Directions for this task:
Repeat the lines below exactly as written, please, from the line with "Sort by the 持仓市值(元)" to the line with "Given: Click Cancel", both lines included, and no others.

--- Information supplied ---

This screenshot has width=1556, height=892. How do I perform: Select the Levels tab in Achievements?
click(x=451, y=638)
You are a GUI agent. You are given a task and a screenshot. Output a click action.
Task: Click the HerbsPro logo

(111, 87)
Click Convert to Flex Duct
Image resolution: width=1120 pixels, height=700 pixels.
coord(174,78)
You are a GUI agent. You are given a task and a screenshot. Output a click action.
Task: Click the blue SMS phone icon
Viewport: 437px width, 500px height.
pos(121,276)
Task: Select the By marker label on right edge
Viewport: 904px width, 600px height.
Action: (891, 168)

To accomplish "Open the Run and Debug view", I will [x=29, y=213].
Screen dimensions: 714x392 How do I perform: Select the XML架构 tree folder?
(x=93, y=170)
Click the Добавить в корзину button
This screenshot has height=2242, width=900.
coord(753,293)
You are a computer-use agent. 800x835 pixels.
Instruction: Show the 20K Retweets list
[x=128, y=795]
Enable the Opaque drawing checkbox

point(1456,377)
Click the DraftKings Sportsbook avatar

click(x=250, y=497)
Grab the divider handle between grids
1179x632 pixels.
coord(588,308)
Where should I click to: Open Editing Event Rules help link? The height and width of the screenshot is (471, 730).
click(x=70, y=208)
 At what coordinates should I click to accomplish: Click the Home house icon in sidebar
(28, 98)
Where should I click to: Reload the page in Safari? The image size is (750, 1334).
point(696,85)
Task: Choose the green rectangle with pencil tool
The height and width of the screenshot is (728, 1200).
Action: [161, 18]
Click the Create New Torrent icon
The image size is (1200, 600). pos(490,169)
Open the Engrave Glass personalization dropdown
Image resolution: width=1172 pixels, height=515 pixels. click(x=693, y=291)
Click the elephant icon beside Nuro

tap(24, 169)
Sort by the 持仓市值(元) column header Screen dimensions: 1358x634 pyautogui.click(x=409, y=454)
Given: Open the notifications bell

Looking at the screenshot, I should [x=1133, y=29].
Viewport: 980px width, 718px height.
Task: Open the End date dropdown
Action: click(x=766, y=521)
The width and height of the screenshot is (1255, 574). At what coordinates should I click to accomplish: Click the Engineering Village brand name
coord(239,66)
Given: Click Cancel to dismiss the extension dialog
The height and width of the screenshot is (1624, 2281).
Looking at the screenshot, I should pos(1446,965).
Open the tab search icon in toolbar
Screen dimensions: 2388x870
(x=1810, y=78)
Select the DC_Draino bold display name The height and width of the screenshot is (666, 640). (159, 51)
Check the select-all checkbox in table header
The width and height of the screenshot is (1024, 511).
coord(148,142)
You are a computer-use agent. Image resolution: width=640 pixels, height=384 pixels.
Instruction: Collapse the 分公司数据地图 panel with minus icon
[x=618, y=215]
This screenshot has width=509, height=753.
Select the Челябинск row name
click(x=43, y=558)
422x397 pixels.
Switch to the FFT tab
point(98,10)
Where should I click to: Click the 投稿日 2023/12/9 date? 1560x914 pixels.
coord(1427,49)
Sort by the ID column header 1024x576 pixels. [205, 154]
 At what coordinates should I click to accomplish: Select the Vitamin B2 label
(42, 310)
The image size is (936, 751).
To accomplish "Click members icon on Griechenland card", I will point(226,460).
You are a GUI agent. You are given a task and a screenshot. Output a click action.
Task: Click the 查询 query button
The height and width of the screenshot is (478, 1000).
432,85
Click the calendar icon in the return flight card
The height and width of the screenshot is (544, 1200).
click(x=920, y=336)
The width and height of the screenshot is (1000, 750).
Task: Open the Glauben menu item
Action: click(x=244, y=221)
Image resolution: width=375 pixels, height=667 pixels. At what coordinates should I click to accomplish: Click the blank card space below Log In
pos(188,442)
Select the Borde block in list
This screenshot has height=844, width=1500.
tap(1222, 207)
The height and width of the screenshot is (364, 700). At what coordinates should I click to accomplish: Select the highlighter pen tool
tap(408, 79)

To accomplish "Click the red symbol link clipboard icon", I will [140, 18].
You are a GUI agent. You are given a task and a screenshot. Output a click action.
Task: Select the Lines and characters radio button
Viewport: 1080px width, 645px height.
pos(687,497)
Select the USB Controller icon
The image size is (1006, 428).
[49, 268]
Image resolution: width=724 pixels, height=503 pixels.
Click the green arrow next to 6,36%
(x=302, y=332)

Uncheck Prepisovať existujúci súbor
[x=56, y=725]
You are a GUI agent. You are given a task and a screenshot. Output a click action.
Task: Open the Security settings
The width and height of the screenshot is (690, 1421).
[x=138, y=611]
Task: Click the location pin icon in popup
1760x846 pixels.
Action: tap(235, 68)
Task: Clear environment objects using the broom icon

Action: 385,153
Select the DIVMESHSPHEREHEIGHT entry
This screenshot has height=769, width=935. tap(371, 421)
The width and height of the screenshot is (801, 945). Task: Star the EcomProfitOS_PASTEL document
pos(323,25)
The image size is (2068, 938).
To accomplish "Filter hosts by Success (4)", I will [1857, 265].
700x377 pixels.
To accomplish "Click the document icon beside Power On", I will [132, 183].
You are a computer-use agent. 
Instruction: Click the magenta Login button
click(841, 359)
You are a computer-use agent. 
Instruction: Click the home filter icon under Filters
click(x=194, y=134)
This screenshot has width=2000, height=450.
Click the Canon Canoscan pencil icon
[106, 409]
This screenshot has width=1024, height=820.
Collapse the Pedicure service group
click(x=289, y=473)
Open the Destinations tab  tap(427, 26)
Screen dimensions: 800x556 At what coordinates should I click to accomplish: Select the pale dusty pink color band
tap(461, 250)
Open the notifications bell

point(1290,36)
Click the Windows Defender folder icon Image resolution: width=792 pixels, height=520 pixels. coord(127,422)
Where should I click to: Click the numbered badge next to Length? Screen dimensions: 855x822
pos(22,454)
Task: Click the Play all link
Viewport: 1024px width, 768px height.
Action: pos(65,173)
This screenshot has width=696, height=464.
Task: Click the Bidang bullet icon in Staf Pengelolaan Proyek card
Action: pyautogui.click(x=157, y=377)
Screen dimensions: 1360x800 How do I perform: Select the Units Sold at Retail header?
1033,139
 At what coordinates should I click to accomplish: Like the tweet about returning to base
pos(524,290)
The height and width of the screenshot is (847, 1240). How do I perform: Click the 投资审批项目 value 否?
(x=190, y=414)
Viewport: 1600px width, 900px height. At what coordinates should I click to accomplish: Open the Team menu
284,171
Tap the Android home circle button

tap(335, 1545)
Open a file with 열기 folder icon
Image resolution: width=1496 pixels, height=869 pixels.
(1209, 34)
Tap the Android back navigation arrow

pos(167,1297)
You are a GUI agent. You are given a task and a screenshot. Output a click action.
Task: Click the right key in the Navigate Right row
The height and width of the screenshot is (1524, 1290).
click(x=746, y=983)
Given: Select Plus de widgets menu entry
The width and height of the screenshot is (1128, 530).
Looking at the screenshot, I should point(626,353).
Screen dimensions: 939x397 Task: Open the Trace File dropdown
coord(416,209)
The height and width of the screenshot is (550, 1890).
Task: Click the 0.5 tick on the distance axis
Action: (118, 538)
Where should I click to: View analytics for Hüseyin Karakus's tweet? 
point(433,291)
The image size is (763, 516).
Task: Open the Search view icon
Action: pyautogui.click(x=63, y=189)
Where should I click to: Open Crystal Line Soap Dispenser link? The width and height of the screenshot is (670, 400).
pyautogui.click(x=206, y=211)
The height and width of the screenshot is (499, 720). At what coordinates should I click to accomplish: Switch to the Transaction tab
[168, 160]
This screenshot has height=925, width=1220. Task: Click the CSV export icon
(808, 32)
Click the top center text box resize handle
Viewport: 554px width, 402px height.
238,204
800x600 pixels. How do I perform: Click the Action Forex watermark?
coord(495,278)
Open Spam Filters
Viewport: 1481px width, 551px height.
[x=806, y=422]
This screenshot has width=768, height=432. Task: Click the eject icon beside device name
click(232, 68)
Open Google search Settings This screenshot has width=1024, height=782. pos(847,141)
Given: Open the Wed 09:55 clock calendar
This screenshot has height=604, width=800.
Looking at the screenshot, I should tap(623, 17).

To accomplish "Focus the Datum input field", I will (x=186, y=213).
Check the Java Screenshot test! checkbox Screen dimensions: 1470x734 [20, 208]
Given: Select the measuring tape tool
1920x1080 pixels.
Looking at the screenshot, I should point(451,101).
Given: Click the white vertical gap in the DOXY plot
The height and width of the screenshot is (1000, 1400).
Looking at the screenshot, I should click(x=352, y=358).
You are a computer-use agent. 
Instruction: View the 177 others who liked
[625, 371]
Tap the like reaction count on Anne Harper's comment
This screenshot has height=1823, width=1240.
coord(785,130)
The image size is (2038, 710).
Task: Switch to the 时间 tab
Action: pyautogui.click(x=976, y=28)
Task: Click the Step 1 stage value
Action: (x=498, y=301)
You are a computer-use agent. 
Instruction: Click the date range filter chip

---

Result of this exercise:
Sort by the 持仓市值(元) column header Screen dimensions: 1358x634 pyautogui.click(x=409, y=454)
Given: Open the notifications bell

Looking at the screenshot, I should [x=1133, y=29].
Viewport: 980px width, 718px height.
Task: Open the End date dropdown
Action: click(x=766, y=521)
The width and height of the screenshot is (1255, 574). At what coordinates should I click to accomplish: Click the Engineering Village brand name
coord(239,66)
Given: Click Cancel to dismiss the extension dialog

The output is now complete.